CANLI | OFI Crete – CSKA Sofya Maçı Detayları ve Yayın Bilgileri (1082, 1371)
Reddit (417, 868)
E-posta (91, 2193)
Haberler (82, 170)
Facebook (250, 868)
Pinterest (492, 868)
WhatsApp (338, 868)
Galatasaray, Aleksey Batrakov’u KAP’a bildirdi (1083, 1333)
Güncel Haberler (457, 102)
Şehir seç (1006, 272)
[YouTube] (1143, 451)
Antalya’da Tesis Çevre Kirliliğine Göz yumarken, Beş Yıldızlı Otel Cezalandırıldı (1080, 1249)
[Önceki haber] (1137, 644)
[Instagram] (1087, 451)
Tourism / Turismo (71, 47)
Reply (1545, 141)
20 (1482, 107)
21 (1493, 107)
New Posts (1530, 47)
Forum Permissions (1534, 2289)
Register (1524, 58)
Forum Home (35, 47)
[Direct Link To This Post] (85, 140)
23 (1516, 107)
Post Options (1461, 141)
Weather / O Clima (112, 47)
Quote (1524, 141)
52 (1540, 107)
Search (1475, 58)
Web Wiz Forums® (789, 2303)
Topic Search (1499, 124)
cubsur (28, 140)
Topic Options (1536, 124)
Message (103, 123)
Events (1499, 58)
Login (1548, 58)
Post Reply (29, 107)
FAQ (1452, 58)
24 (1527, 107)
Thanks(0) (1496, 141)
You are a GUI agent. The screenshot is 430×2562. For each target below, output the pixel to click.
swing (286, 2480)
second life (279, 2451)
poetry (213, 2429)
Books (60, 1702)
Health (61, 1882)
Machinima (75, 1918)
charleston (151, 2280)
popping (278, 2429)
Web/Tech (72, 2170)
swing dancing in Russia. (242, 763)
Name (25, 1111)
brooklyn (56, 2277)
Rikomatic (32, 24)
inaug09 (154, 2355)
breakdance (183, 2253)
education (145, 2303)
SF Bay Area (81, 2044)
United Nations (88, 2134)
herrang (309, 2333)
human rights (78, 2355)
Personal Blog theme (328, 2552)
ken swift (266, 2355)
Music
☆ ☆ ☆
▸ **Task requirements**
What you return must be the lines from the line holding "breakdance (183, 2253)" through the final line of the material, word for word, and nothing more.

▸ **Completed exercise**
breakdance (183, 2253)
education (145, 2303)
SF Bay Area (81, 2044)
United Nations (88, 2134)
herrang (309, 2333)
human rights (78, 2355)
Personal Blog theme (328, 2552)
ken swift (266, 2355)
Music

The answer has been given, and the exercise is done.